Question

I have some questions about BSON and first I want to understand correctly some things about it.

  1. I have seen cases of programs where JSON files were used as configuration files. This is what I would like to attempt. The fact is that .INIs for example are not suited for my use. I must input in my program through a parser a list of parameters. Some are ASCII strings, some are arrays of ASCII strings, some are 32 bit integers, some 64 bit, doubles, arrays of doubles, etc. I have read some BSON documentation. But before continuing. I Wonder... is BSON suitable for this use?

  2. Say I have an array of strings [ "hello", "meow", "whatsup" ], for example... Are there functions to access specifically each element of the array e.g. similar to array[1] in C for example.

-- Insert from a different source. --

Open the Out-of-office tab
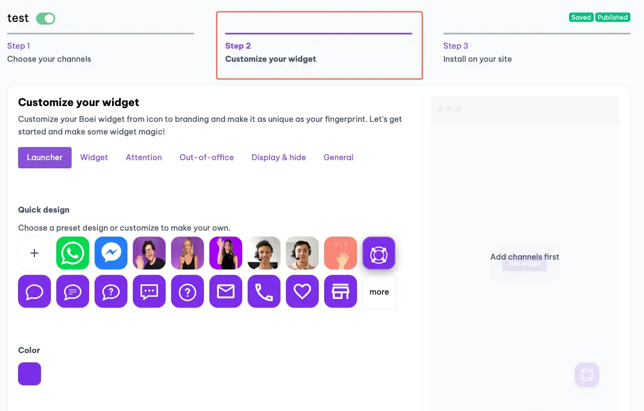The height and width of the screenshot is (411, 644). click(207, 157)
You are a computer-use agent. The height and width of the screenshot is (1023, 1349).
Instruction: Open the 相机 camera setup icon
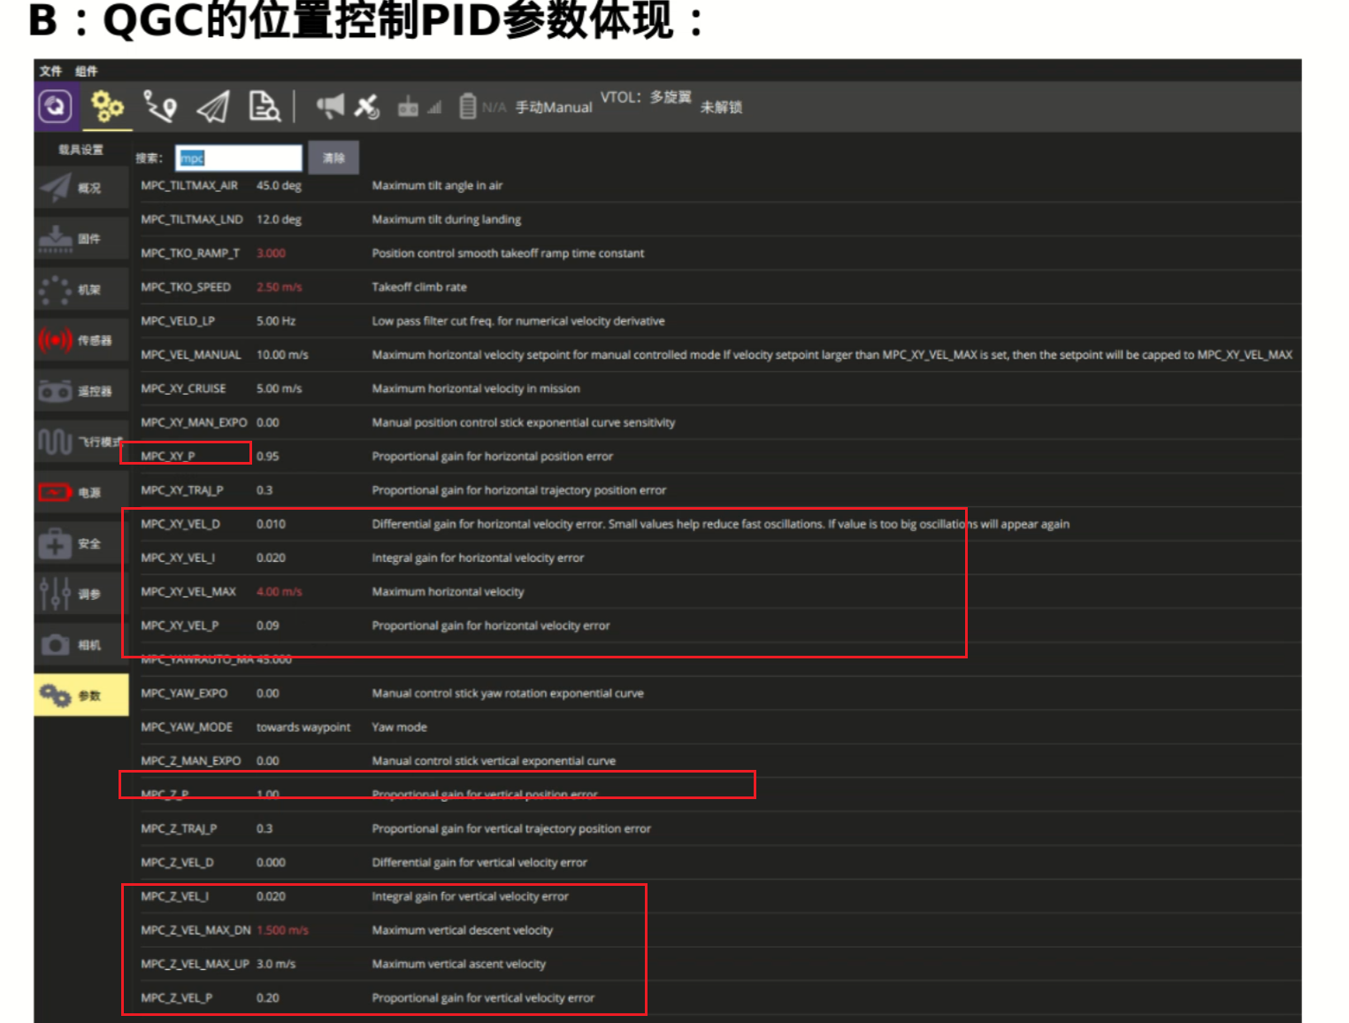pyautogui.click(x=80, y=644)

  3. It seems the BSON Library documentation contains an API to create BSON objects and all, but I do not see any parser. The point of using BSON is not to implement a parser in my case. So I wonder... is there a Library to parse BSON files, so I only have to access the objects without dealing with parsing?

  4. Is the BSON Library disponible on Windows? Can I include it in a C++ MSVC project? I would like to statically link it since my program must be only a .DLL, is it possible?

  5. I see that BSON contains data types like int32 and int64. In a BSON file, how can I declarate an instance to be int32? Something like this? :

    { "variable" : (int32) 82730 }

Thank you!

Thanks!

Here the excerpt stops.